*** EXERCISE DATA ***
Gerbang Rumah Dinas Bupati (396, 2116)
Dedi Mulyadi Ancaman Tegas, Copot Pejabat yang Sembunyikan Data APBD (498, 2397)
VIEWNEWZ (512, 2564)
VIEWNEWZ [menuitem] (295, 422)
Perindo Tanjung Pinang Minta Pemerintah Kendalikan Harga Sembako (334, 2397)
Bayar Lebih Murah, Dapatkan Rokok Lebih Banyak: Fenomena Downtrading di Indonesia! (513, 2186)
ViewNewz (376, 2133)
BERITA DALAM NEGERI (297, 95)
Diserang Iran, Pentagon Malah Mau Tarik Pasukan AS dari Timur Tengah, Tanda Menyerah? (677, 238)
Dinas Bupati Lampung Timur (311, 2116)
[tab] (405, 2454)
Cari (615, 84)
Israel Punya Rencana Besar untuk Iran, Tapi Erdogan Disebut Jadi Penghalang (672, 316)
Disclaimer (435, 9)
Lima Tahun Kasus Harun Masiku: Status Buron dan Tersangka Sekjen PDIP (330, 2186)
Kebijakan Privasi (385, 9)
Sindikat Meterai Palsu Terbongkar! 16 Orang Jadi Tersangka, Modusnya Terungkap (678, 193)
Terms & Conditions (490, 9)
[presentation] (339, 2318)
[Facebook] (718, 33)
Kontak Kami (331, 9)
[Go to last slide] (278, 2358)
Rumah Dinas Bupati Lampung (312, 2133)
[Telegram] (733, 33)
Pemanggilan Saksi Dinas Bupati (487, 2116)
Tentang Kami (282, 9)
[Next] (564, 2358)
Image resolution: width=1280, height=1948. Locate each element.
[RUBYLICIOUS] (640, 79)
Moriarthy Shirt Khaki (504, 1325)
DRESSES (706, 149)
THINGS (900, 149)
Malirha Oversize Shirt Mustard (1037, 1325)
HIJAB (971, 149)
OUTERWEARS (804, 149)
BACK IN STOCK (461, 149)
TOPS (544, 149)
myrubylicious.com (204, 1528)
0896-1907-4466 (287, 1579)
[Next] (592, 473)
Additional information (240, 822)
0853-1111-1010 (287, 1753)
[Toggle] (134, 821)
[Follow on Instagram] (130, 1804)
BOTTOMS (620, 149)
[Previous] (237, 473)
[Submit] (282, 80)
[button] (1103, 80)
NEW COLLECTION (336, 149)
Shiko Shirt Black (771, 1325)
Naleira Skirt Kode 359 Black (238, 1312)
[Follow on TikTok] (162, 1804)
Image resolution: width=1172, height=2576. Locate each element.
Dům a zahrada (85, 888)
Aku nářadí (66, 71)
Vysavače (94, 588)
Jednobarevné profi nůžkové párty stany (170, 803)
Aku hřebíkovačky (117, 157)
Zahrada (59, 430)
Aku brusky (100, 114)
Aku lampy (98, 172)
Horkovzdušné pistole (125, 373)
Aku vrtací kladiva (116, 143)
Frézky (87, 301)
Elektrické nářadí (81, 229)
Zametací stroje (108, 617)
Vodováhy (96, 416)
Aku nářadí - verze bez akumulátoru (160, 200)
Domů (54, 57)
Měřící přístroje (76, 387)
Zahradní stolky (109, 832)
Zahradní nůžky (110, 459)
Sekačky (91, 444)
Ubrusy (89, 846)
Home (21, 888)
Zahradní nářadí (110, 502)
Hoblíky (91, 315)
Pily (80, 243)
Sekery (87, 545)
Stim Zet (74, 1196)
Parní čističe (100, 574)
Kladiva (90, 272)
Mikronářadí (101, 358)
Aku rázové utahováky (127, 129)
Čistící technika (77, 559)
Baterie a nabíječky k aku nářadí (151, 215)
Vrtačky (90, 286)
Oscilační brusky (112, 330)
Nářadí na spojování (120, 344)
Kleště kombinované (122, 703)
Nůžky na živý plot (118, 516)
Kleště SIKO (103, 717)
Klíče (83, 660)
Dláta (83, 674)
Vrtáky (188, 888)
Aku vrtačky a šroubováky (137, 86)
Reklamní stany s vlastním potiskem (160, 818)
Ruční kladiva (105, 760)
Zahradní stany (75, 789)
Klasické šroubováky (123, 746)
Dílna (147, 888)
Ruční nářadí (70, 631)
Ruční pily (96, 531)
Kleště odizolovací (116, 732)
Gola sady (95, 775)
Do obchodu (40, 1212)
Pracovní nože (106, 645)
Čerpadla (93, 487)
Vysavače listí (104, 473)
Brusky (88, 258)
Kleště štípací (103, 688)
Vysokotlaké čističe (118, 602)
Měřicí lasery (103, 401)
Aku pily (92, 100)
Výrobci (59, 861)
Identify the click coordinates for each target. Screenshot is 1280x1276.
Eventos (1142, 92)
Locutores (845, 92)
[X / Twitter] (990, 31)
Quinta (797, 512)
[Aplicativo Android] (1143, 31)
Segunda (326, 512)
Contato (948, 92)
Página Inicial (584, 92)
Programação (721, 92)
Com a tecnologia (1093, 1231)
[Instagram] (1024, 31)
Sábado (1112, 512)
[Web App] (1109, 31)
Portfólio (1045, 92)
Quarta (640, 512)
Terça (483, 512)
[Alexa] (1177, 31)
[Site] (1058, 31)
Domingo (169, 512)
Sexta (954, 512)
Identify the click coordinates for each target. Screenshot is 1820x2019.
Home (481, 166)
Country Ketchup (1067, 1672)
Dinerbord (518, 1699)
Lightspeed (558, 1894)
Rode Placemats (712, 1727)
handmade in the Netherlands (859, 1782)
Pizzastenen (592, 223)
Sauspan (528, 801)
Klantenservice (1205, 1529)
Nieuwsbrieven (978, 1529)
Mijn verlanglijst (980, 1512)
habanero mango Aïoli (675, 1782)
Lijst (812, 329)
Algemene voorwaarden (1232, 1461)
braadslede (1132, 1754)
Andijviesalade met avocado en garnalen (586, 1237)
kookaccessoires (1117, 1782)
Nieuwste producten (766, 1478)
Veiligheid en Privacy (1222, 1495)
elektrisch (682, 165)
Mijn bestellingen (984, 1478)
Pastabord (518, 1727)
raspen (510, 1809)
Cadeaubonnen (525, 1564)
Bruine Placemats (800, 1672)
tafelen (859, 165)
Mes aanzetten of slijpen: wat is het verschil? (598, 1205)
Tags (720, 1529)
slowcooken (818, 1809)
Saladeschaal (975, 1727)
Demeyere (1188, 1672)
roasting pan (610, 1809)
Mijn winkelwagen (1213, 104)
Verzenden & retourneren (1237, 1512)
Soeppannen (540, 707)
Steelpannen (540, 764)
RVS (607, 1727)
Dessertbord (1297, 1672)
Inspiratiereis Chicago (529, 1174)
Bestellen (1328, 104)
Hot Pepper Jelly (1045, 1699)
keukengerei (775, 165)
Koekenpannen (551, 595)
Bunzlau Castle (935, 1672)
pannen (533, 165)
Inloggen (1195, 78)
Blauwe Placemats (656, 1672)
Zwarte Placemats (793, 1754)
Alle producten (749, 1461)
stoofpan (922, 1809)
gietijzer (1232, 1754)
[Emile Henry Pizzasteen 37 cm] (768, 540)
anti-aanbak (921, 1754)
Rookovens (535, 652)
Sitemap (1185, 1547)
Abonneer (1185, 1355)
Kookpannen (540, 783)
***
For the records above, state how many lines include the string "each", giving the number and nothing else.

4